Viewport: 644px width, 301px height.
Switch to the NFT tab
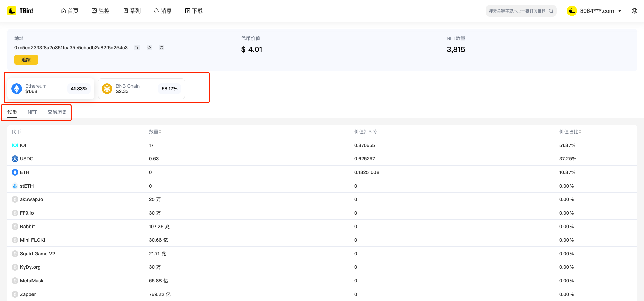click(x=32, y=112)
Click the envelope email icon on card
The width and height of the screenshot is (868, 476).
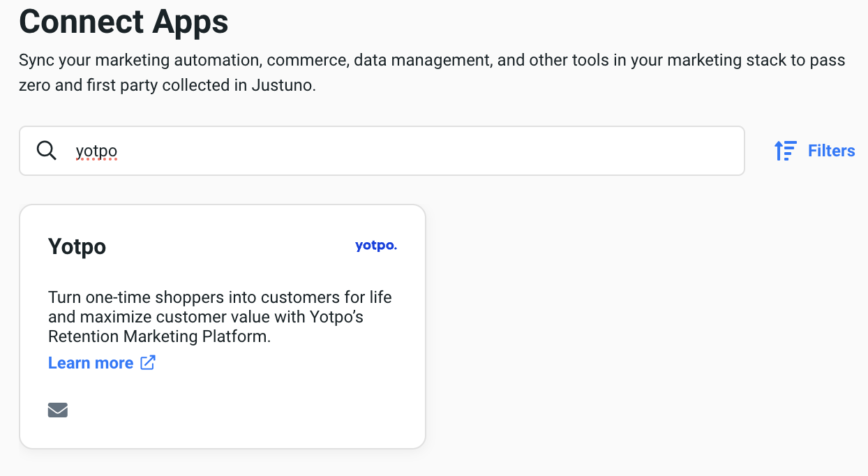pyautogui.click(x=58, y=410)
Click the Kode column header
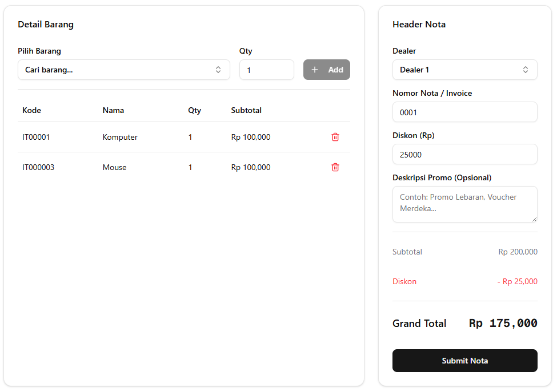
------------------------------------------------------------------------
> [Your assignment]: Please retype the lines from the one that contains "Switch to the NFT tab" to the final line of the records, both included, exactly as written and without any pictures.

> [Answer to this task]:
Switch to the NFT tab
click(x=32, y=112)
Click the envelope email icon on card
The width and height of the screenshot is (868, 476).
pyautogui.click(x=58, y=410)
Click the Kode column header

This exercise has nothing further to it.